Quickstart¶
This guide walks through the core Endgame workflow from data loading to model evaluation. After completing it you will have seen the main API entry points and know where to look for deeper documentation on each topic.
Import Convention¶
import endgame as eg
Heavy sub-modules (models, vision, nlp, audio, benchmark, kaggle, quick) are lazy-loaded, so the import is fast even though the library is large.
End-to-End Example¶
The example below uses scikit-learn’s breast cancer dataset and covers the complete workflow: split, train, evaluate, and visualize.
import endgame as eg
from sklearn.datasets import load_breast_cancer
from sklearn.model_selection import train_test_split
from sklearn.metrics import roc_auc_score
# Load data
X, y = load_breast_cancer(return_X_y=True)
feature_names = load_breast_cancer().feature_names.tolist()
class_names = load_breast_cancer().target_names.tolist()
# Split: train / calibration / test
X_train, X_test, y_train, y_test = train_test_split(
X, y, test_size=0.2, stratify=y, random_state=42
)
# Train with competition-winning defaults
model = eg.models.LGBMWrapper(preset="endgame")
model.fit(X_train, y_train)
# Evaluate
proba = model.predict_proba(X_test)[:, 1]
auc = roc_auc_score(y_test, proba)
print(f"Test ROC-AUC: {auc:.4f}")
# Visualize feature importances
from endgame.visualization import BarChartVisualizer
bar = BarChartVisualizer.from_importances(model, feature_names=feature_names)
bar.save("feature_importances.html")
All Endgame estimators implement the standard scikit-learn interface:
fit, predict, predict_proba (classifiers), and transform
(transformers).
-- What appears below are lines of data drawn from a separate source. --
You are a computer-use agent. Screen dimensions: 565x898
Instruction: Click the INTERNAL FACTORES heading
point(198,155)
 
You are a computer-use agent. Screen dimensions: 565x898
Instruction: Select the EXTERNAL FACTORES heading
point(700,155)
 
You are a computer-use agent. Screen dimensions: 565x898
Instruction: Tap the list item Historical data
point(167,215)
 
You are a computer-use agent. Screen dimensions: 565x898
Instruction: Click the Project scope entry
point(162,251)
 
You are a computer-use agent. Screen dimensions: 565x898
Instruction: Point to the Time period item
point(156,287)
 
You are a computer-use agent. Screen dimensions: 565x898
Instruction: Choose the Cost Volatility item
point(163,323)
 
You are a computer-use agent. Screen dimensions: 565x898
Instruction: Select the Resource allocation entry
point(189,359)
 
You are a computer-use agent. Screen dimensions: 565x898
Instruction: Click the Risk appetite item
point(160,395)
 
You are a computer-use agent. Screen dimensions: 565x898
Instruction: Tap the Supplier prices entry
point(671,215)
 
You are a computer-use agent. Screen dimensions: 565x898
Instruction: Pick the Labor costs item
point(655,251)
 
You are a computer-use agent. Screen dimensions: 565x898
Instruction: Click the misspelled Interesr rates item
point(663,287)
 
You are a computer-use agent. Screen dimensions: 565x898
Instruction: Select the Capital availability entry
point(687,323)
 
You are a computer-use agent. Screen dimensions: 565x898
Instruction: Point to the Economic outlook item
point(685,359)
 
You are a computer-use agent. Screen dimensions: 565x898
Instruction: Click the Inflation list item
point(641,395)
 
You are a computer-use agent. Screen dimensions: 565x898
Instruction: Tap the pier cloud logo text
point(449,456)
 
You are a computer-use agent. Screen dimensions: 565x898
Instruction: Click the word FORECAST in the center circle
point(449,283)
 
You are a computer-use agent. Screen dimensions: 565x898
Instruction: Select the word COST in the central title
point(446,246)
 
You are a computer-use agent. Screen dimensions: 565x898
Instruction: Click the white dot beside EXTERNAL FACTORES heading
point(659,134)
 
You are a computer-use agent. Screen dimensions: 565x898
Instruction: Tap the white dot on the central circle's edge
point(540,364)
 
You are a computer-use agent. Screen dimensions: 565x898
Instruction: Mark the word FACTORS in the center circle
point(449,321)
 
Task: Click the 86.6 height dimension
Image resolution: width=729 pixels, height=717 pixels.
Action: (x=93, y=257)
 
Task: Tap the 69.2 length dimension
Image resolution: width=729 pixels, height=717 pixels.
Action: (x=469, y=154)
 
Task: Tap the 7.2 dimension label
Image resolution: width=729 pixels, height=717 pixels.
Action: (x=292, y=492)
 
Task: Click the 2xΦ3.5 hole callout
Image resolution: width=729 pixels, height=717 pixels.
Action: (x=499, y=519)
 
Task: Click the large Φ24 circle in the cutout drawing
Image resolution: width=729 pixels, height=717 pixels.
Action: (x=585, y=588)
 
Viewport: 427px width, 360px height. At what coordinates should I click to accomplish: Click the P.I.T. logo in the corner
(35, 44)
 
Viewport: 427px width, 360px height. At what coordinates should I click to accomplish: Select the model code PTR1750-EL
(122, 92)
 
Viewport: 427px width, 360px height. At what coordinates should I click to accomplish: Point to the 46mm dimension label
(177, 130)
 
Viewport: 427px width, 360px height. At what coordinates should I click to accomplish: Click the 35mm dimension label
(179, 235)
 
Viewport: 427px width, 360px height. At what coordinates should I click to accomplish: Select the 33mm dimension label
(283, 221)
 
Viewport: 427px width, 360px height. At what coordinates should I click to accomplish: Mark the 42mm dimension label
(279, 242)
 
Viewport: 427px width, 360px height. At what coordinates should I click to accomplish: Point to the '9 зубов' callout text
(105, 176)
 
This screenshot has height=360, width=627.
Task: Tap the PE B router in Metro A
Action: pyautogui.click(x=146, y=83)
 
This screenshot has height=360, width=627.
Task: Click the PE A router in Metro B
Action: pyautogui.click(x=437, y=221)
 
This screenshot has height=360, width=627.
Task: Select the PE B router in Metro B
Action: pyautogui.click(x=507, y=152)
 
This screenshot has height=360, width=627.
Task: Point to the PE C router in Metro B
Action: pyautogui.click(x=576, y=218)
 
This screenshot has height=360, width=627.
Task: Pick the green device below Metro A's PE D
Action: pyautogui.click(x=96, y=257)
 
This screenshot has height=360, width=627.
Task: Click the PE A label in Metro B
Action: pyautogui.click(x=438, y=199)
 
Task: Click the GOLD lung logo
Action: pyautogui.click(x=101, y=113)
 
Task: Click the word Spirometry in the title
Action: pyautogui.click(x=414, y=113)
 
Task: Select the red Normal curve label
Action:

They drop into any sklearn Pipeline without modification.
Model Families¶
GBDTs¶
LGBMWrapper, XGBWrapper, and CatBoostWrapper expose a unified interface
with competition-tuned hyperparameter presets.
import endgame as eg
# LightGBM with competition defaults
lgbm = eg.models.LGBMWrapper(preset="endgame")
lgbm.fit(X_train, y_train)
proba_lgbm = lgbm.predict_proba(X_test)
# XGBoost
xgb = eg.models.XGBWrapper(preset="endgame")
xgb.fit(X_train, y_train)
# CatBoost (handles categoricals natively)
cat = eg.models.CatBoostWrapper(preset="endgame")
cat.fit(X_train, y_train)
Available presets: "fast", "endgame" (competition defaults).
See models guide for the full list of supported parameters.
Deep Tabular Models¶
Deep tabular models are imported directly from their submodule to keep the top-level namespace lean.
from endgame.models.tabular import FTTransformerClassifier
ft = FTTransformerClassifier(
n_blocks=3,
d_token=192,
n_heads=8,
n_epochs=100,
)
ft.fit(X_train, y_train)
proba_ft = ft.predict_proba(X_test)
Other deep tabular classifiers follow the same import pattern:
from endgame.models.tabular import SAINTClassifier, NODEClassifier, GANDALFClassifier
Interpretable Models¶
Endgame first-class supports interpretable models that match or approach GBDT accuracy while remaining explainable.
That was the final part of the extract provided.